- _To be done_: Recast the part of the lines that starts with the line containing "Where should I click to: Open the Safari" and ends with the line containing "[x=392, y=44]" as a Markdown table with the columns Row and Line, leaving out blank lines.

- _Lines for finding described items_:
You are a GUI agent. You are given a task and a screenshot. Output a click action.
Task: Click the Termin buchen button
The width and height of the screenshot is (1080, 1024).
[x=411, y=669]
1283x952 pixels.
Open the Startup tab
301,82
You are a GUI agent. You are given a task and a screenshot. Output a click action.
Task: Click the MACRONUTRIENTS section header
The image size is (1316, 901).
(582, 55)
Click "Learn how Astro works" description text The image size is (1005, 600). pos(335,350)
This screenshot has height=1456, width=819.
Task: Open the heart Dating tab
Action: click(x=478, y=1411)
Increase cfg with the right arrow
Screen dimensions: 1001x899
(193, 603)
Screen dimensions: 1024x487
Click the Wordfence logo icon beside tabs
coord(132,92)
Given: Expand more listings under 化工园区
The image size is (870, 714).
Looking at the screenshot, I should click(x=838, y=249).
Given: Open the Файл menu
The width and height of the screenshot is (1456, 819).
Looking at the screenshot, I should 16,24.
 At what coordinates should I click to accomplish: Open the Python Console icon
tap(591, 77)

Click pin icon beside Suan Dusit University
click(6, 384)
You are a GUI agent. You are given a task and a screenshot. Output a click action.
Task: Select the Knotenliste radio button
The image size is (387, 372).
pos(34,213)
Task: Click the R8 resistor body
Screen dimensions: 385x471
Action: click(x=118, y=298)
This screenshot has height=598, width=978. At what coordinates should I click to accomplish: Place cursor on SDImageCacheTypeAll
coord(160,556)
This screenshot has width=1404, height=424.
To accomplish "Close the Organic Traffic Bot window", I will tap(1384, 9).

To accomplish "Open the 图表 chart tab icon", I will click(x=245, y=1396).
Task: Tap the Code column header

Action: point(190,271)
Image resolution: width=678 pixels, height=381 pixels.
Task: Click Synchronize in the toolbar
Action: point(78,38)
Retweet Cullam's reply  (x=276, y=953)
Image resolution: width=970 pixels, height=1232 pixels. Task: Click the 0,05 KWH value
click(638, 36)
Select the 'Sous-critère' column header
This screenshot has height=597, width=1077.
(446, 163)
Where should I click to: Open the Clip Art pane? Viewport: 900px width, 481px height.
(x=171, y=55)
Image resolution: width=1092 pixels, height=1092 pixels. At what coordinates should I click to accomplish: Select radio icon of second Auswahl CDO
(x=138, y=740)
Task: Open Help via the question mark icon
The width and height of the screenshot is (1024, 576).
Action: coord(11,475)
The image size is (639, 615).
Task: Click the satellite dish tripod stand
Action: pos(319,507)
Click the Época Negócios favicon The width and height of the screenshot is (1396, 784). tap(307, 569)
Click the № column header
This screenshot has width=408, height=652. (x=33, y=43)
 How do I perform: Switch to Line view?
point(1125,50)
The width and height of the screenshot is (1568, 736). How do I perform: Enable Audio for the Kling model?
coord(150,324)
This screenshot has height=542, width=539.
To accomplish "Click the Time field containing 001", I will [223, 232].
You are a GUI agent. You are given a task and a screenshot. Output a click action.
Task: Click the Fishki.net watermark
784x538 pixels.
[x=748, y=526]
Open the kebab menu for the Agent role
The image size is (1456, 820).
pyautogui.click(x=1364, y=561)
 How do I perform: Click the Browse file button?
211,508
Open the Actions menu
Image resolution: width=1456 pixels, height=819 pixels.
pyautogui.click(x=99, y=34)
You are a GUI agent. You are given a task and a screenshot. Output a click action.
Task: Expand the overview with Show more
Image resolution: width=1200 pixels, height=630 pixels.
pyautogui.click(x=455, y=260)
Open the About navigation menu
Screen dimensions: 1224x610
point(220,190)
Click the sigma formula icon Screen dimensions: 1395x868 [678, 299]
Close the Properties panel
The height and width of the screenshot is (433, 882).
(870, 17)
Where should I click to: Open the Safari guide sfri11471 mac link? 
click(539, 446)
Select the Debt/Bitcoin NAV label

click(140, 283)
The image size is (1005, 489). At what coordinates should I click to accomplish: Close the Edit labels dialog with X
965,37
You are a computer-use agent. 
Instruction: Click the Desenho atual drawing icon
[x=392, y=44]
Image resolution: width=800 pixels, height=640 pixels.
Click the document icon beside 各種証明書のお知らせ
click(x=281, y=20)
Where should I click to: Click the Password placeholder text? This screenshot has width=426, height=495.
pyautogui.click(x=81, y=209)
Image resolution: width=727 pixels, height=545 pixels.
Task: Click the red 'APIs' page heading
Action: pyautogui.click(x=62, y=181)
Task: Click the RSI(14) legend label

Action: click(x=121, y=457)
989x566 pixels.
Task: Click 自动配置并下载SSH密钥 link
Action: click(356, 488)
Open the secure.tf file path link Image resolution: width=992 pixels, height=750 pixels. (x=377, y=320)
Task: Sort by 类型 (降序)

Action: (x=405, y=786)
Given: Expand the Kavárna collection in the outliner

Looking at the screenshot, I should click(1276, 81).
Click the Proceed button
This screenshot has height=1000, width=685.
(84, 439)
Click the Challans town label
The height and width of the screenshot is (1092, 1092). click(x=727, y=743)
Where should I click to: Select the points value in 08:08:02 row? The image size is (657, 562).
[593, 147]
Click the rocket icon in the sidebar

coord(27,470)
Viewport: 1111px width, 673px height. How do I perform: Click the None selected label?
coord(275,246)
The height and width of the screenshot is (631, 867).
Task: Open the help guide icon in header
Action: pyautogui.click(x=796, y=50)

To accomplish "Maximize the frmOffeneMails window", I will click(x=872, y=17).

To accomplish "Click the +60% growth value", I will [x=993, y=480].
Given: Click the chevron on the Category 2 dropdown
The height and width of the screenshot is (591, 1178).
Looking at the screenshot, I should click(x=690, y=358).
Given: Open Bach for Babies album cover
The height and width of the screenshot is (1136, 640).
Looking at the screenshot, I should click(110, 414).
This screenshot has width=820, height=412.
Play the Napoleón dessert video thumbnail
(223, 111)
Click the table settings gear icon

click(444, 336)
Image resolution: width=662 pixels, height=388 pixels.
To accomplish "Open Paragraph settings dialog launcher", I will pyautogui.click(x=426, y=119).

- _Final result_:
| Row | Line |
|---|---|
| 1 | Where should I click to: Open the Safari guide sfri11471 mac link?  |
| 2 | click(539, 446) |
| 3 | Select the Debt/Bitcoin NAV label |
| 4 | click(140, 283) |
| 5 | The image size is (1005, 489). At what coordinates should I click to accomplish: Close the Edit labels dialog with X |
| 6 | 965,37 |
| 7 | You are a computer-use agent.  |
| 8 | Instruction: Click the Desenho atual drawing icon |
| 9 | [x=392, y=44] |